À première vue, il y a dans le film, par contraste avec Bytes, Treves, Mrs Kendal, avec tous les autres personnages empreints d’ambiguïté, une figure de la pureté du sentiment, de la bonté indiscutable : John Merrick, victime de la société. À ses divers bienfaiteurs aux intentions plus ou moins honnêtes, il ne manque pas de témoigner reconnaissance et affection, ne réclamant jamais rien pour lui, se contentant de l’aide qu’on lui apporte, même si elle ne suffit pas à le protéger contre ses exploiteurs. C’est ainsi qu’après avoir été repris par Bytes – qui l’a emmené à Ostende afin de pouvoir l’exhiber à nouveau, le maltraitant plus que jamais, l’enfermant avec des babouins –, puis réussi à s’enfuir et regagner Londres, il répond à Treves, profondément désolé de n’avoir pu empêcher ce rapt, qu’il ne doit rien se reprocher. « Je suis heureux à chaque instant qui passe. Ma vie est comblée, parce que je sais que je suis aimé. Je me suis retrouvé. Je ne pourrais dire cela... si ce n’était pour vous. » Mais cette réplique elle-même laisse entendre autre chose : ce qui inspire à Merrick son invariable gentillesse n’est pas de l’ordre du sentiment désintéressé, de l’affection pure, mais de l’envie de reconnaissance, du besoin d’être apprécié par le monde, comme le suggère la scène équivoque où, seul dans sa chambre, venant de recevoir un nécessaire de toilette en guise de cadeau de bienvenue suite à son admission à l’Hôpital de Londres comme pensionnaire permanent, grâce à l’intervention de la Princesse de Galles, il se fait beau, se parfume, se coiffe, se munit d’un fume-cigarette, puis singe les manières, les tournures de phrases, les intonations de la bonne société. L’« Homme-éléphant », quoique souffre-douleur, participe lui aussi de la comédie générale, de la volonté de s’élever dans la hiérarchie des egos.
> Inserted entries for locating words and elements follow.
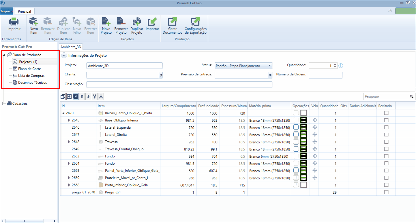The image size is (416, 223).
Task: Open the Status dropdown
Action: pos(243,66)
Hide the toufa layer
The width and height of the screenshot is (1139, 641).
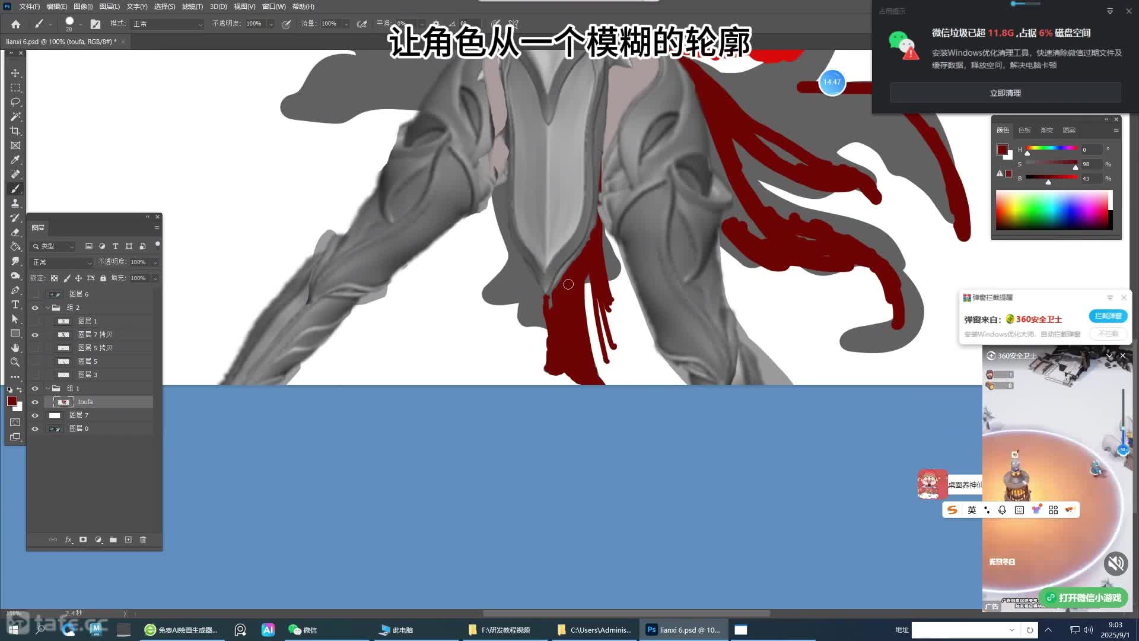pyautogui.click(x=35, y=402)
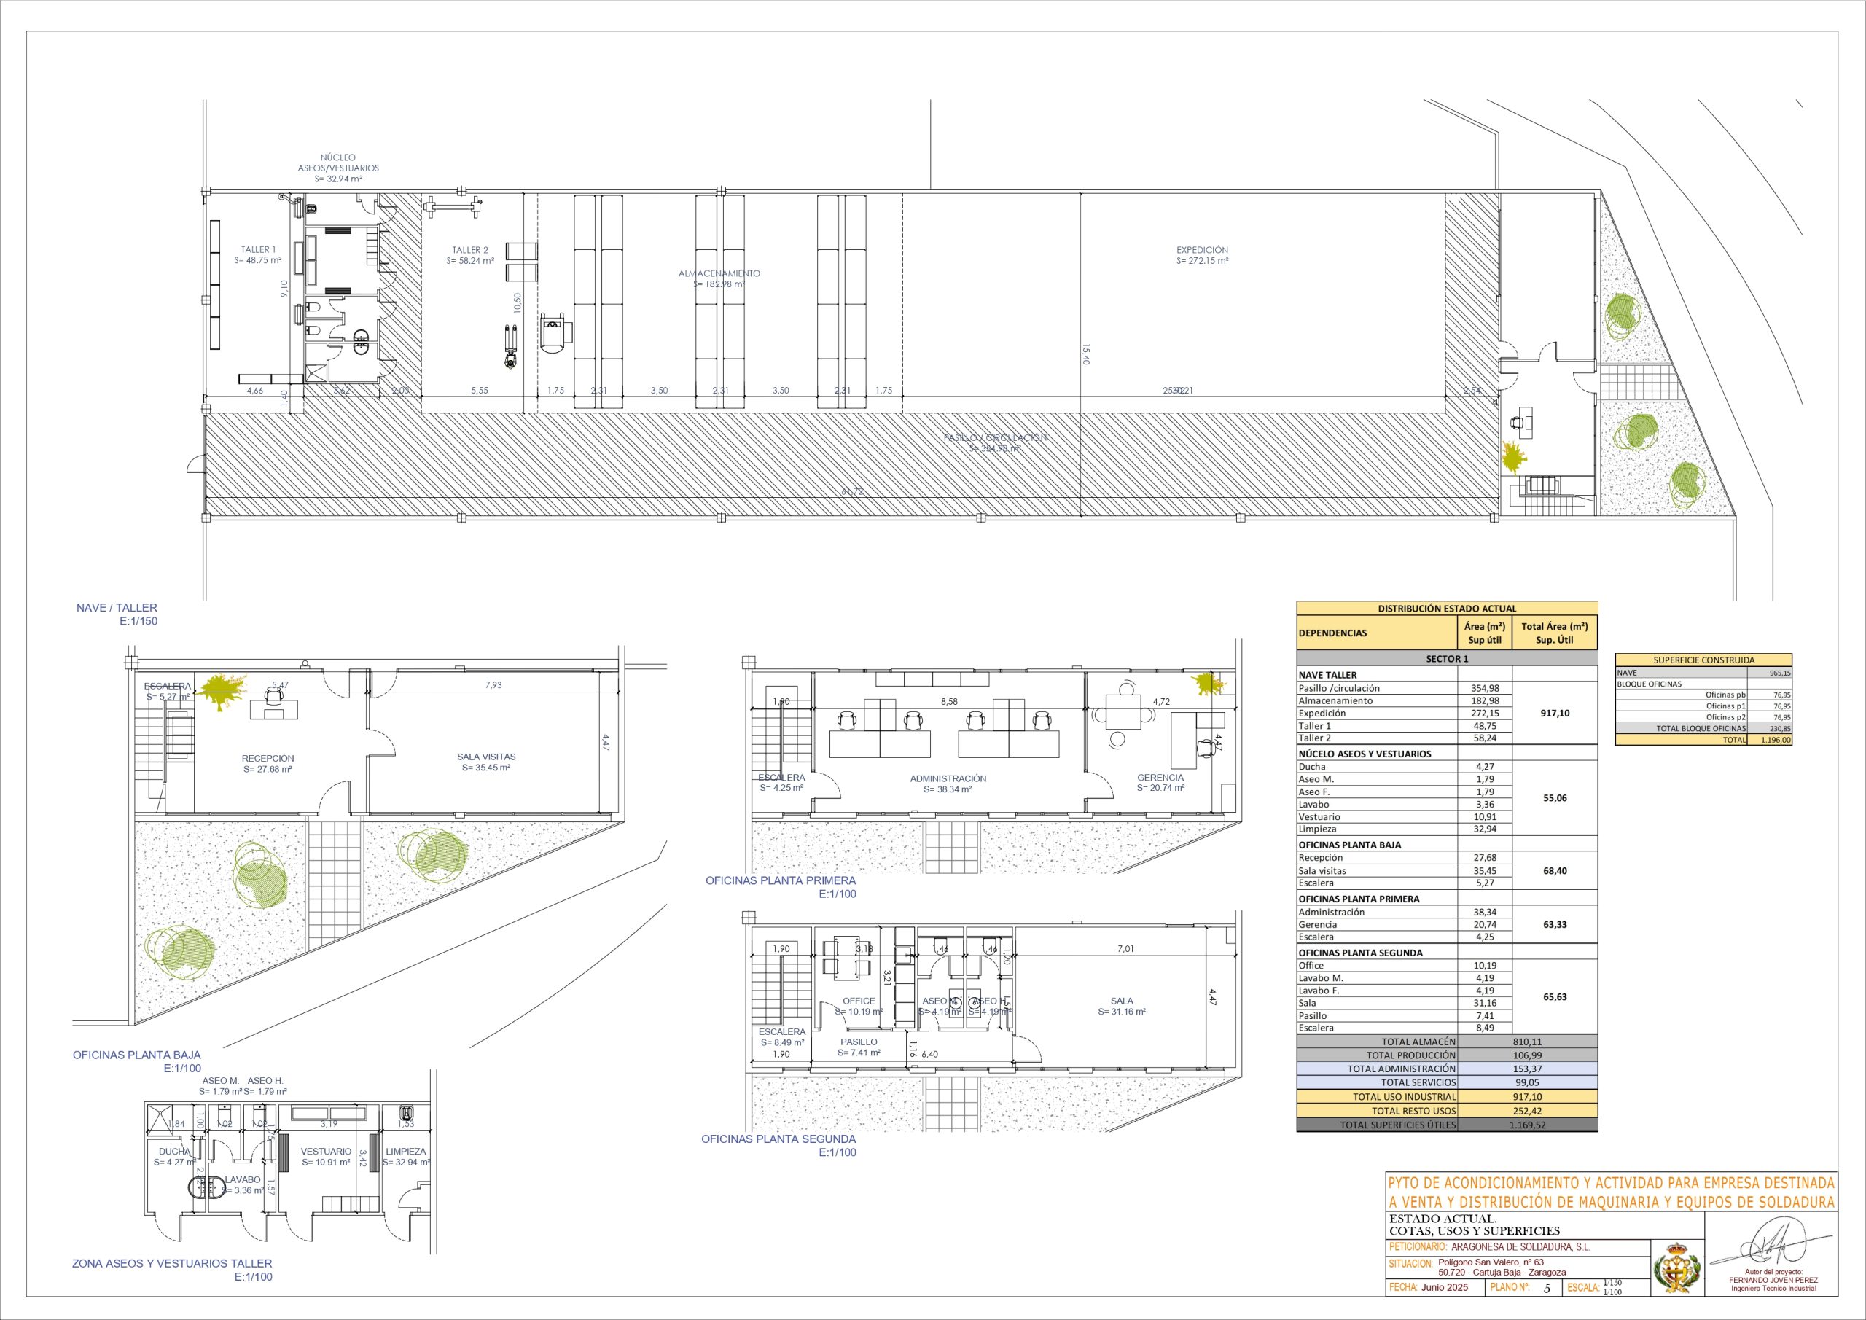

Ce dont le film nous parle, au travers de l’« Homme-éléphant », c’est donc du mécanisme de l’exclusion sociale. Du mécanisme de la domination. L’histoire tragique de John Merrick, ce triste destin de phénomène de foire, en est d’abord et avant tout une percutante allégorie.

Le maelström d’interrogations qu’orchestre Elephant Man se ramène, en son fond, à cette alternative : La société humaine est-elle un lieu de progrès moral, ou bien, depuis toujours, une jungle impitoyable, devenue avec le temps un festival d’hypocrisies ?

C’est d’abord par la photographie que David Lynch prend position. Car si le film est en noir et blanc, et en noir davantage qu’en blanc, plein de ruelles et d’intérieurs obscurs, c’est pour dépeindre un univers sombre, celui de l’oppression sociale, de l’exploitation effrénée. Pour donner forme saisissante à la noirceur de l’âme humaine – âme du forain, âme de l’artiste, âme de l’élite, âme de l’homme de science…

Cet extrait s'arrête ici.